One bill awaiting Schwarzenegger’s signature is Assembly Bill 105, by Ted Lieu, a Democrat who represents the South Bay and coastal areas of the Westside. Lieu wrote a thicket of 30 proposed bills this year, including AB 105, which would require California parents to appear in person at tanning salons to give the okay if their kids, age 14 to 18, want to soak up a salon’s ultraviolet rays. (Children 14 and under are barred from using tanning salons.)

David Ford, chief of staff for Lieu, says melanoma is the fastest-growing cancer among young women, which he says is why the California Cancer Society and California Medical Association are backing the bill.

But California already requires older teens wanting an extra bronze glow to get a signed parental consent form to use a tanning salon. John Overstreet, executive director of the Indoor Tanning Association, insists that it is already standard business practice at most tanning salons to have the parent sign the consent form in person.

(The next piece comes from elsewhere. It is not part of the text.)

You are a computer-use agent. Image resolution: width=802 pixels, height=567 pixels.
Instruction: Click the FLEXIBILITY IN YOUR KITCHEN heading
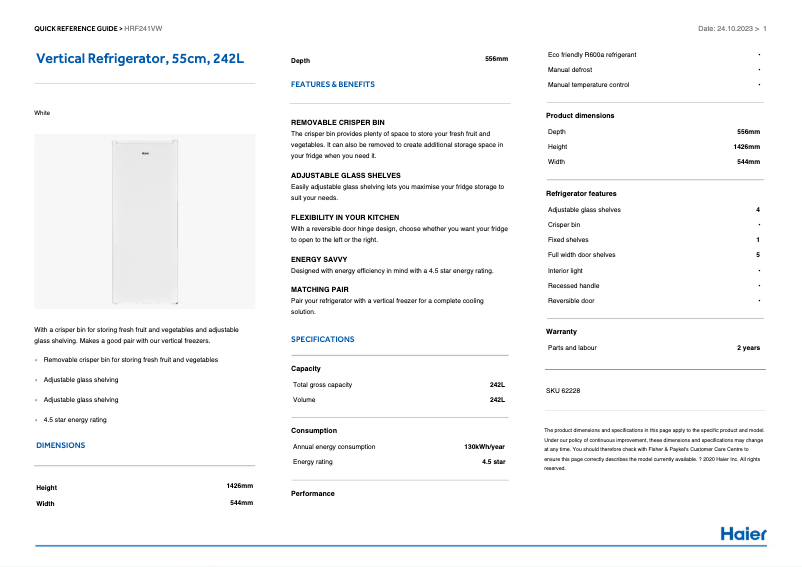(344, 217)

Now it will be a crime — this one a misdemeanor — if they don’t appear in person, and there’s zero evidence it will reduce disease. “What’s next — is the government going to have someone stationed at Manhattan Beach making sure teenagers don’t get burnt?” scoffs Overstreet. “An indoor tanning salon is the only place where you have multiple levels of parent and trained staff involvement, and it’s someone’s job that you don’t get a burn.”

ANOTHER SEEMINGLY FUTILE LAW is Assembly Bill 881 by Gene Mullin, a Bay Area Democrat. Mullin churned out 24 proposed laws this season; AB 881 would require parents to provide child restraints or booster seats for children until they reach 8 years old or 4-feet-9-inches tall — a dramatic change from current law that affects children only until they are 6 or weigh 60 pounds.  

Juan Cisneros, a legislative aid to Mullin, claims the law is needed and will be easy for parents to abide by because it doesn’t factor in weight but instead focuses on height. But the California Department of Motor Vehicles opposes the bill, saying that a blizzard of such laws has badly confused parents. A federal survey last year showed that these laws are failing, with roughly half of all children who are required to be in safety seats simply not being strapped in. Moreover, the nationwide safety-oriented lobbying groups that have been aggressively pushing California and other state legislatures to require these booster seats cannot produce hard data proving that they actually save lives among older kids.

“While we wholly support the concept of protecting young passengers, we note that this is the fifth change to passenger-restraint laws in the last seven years,” says a worn-out-sounding Mike Marando, spokesman for the California DMV.

Not to mention the steep new cost to every California parent with an older child. Booster seats cost $20 to $110, and the U.S. Census Bureau states that California has roughly 1 million 6- to 7-year-olds, the group targeted by AB 881. That’s tens of millions of dollars in new costs to California parents, with large and poor families suffering the most.

Other micro bills in front of Schwarzenegger include one to outlaw trans fats — in shortening, no less; restrictions on knock-off performers who use a band’s name when nobody is from the original band; and of course Assembly Speaker Fabian Núñez’s attempt, hastily approved at 3 a.m. one recent day, to change California law so that billionaire Phil Anschutz and other fatcat developers can apply to use special affordable-housing bond money approved by voters last year.